Soft matter systems (those easily deformed at room temperature - e.g., liquids, polymers, foams, gels, colloids, and most biological materials) are ubiquitous in chemistry, but they pose particular computational challenges since the differences in potential energy between distant configurations are on the same order as the thermal motion, requiring time and/or ensemble-averaged data to be collected over long simulation trajectories for property evaluation. Furthermore, performing a molecular simulation of a soft matter system involves multiple steps, which have traditionally been performed by researchers in a “bespoke” fashion. The result is that many soft matter simulations published in the literature are not reproducible based on the information provided in the publication, and large-scale screening (as envisaged in the Materials Genome Initiative) of soft materials systems is a formidable challenge.

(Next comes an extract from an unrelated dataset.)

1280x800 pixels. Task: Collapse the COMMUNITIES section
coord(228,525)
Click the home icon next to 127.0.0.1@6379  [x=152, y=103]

To address the issues of reproducibility and automation needed to enable computational screening, we have been developing the Molecular Simulation and Design Framework (MoSDeF, http://mosdef.org) software suite. MoSDeF includes the open­source mBuild (https://github.com/mosdef­hub/mbuild), Foyer (https://github.com/mosdef­hub/foyer) and GMSO (https://github.com/mosdef-hub/gmso) packages. We will introduce MoSDeF and its capabilities in this presentation. We will also show how, by combining MoSDeF with the Glotzer group’s Signac­flow workflow manager (https://bitbucket.org/glotzer/signac­flow), we can facilitate screening of soft matter systems over chemical/structural parameter spaces.

Specifically, results will be presented for the lubrication of nanoscale devices featuring surfaces functionalized by monolayers in sliding contact. Using MoSDeF, a combinatorial screening study was performed to explore tens of thousands of unique monolayer films. While this approach enables us to determine systems with favorable properties more rapidly than could be accomplished through experiment, the screening process still requires a significant amount of time and computing resources. Here, we illustrate the value of coupling MD simulations with machine learning (ML) in order to guide the screening process and reduce the simulations needed in order to optimize system designs. The ML-derived structure-property relations then enable screening of hundreds of thousands of candidate monolayer films, since the structure-property relation requires trivial computational resources.